Dynamic taint analysis (DTA), as a fundamental analysis technique, is widely used in security, privacy, and diagnosis, etc. As DTA demands to collect and analyze massive taint data online, it suffers extremely high runtime overhead. Over the past decades, numerous attempts have been made to lower the overhead of DTA. Unfortunately, the reductions they achieved are marginal, causing DTA only applicable to the debugging/testing scenarios. In this paper, we propose and implement HardTaint, a system that can realize production-run dynamic taint tracking. HardTaint adopts a hybrid and systematic design which combines static analysis, selective hardware tracing and parallel graph processing techniques. The comprehensive evaluations demonstrate that HardTaint introduces only around 9% runtime overhead which is an order of magnitude lower than the state-of-the-arts, while without sacrificing any taint detection capability.
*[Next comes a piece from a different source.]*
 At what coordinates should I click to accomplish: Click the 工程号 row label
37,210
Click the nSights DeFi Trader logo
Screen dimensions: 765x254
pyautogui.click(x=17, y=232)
翻译：动态污点分析（DTA）作为一项基础分析技术，广泛应用于安全、隐私保护和诊断等领域。由于DTA需要在线采集并分析海量污点数据，其运行时开销极高。过去数十年间，研究人员已付出诸多努力以降低DTA的开销。然而，现有方法仅能实现边际效益的降幅，导致DTA仍仅适用于调试/测试场景。本文提出并实现了HardTaint——一套能够实现生产环境动态污点追踪的系统。HardTaint采用混合式系统设计，融合了静态分析、选择性硬件追踪和并行图处理技术。综合评估表明，HardTaint仅引入约9%的运行时开销，比现有最优方案降低一个数量级，且未损失任何污点检测能力。